## Required action
After finding the line with "Classics (827, 150)" in the data below, set down exactly each line through the one with "Details [tab] (1622, 187)", inclusive, and stop there.

## Source records
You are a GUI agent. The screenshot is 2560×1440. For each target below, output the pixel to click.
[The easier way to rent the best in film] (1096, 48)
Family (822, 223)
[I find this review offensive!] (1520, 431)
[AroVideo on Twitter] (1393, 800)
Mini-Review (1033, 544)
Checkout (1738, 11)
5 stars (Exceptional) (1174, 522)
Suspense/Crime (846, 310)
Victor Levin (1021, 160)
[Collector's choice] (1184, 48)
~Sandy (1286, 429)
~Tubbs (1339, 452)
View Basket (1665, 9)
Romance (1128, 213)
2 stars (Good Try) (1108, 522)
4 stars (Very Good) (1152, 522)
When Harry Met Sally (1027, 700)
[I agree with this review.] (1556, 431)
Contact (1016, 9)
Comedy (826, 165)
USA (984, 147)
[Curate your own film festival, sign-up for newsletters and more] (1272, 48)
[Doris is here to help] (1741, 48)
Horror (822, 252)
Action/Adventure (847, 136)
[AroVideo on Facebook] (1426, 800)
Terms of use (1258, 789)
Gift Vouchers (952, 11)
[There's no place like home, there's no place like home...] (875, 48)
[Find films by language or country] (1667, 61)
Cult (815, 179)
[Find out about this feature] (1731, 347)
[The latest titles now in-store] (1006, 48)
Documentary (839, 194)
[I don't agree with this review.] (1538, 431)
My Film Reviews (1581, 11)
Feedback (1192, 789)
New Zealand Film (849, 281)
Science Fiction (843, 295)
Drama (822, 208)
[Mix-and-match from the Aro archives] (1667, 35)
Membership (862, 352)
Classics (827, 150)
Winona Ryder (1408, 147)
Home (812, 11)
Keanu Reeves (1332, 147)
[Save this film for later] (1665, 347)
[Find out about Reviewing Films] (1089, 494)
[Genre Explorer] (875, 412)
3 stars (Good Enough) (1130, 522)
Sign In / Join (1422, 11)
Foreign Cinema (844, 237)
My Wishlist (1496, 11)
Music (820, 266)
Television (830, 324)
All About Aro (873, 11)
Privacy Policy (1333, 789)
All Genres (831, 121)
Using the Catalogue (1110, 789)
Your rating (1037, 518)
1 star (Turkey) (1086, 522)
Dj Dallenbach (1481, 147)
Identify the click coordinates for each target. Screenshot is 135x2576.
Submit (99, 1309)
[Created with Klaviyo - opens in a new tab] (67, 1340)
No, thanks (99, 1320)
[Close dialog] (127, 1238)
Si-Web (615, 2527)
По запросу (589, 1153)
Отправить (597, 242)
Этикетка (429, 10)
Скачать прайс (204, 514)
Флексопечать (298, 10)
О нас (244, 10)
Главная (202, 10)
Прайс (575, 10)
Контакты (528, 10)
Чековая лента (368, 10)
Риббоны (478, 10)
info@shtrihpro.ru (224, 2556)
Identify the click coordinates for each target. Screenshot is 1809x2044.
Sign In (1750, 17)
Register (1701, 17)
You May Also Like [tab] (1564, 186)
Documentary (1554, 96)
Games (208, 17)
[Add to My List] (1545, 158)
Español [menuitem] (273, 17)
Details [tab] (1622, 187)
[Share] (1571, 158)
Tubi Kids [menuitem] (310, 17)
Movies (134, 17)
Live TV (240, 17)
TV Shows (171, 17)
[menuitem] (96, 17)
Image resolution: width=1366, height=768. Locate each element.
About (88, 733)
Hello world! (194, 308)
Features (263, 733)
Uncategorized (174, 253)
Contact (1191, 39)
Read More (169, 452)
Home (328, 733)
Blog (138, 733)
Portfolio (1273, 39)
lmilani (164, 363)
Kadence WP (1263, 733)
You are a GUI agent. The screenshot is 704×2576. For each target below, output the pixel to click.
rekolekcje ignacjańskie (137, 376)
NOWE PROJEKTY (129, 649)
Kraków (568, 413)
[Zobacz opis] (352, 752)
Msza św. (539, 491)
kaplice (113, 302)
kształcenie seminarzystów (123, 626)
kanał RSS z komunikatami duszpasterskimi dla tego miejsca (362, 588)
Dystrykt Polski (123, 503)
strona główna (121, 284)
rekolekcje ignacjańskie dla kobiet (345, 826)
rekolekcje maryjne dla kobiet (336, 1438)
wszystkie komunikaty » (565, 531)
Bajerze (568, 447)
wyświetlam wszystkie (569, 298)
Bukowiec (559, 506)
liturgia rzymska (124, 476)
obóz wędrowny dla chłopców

## Expected answer
Classics (827, 150)
Winona Ryder (1408, 147)
Home (812, 11)
Keanu Reeves (1332, 147)
[Save this film for later] (1665, 347)
[Find out about Reviewing Films] (1089, 494)
[Genre Explorer] (875, 412)
3 stars (Good Enough) (1130, 522)
Sign In / Join (1422, 11)
Foreign Cinema (844, 237)
My Wishlist (1496, 11)
Music (820, 266)
Television (830, 324)
All About Aro (873, 11)
Privacy Policy (1333, 789)
All Genres (831, 121)
Using the Catalogue (1110, 789)
Your rating (1037, 518)
1 star (Turkey) (1086, 522)
Dj Dallenbach (1481, 147)
Identify the click coordinates for each target. Screenshot is 135x2576.
Submit (99, 1309)
[Created with Klaviyo - opens in a new tab] (67, 1340)
No, thanks (99, 1320)
[Close dialog] (127, 1238)
Si-Web (615, 2527)
По запросу (589, 1153)
Отправить (597, 242)
Этикетка (429, 10)
Скачать прайс (204, 514)
Флексопечать (298, 10)
О нас (244, 10)
Главная (202, 10)
Прайс (575, 10)
Контакты (528, 10)
Чековая лента (368, 10)
Риббоны (478, 10)
info@shtrihpro.ru (224, 2556)
Identify the click coordinates for each target. Screenshot is 1809x2044.
Sign In (1750, 17)
Register (1701, 17)
You May Also Like [tab] (1564, 186)
Documentary (1554, 96)
Games (208, 17)
[Add to My List] (1545, 158)
Español [menuitem] (273, 17)
Details [tab] (1622, 187)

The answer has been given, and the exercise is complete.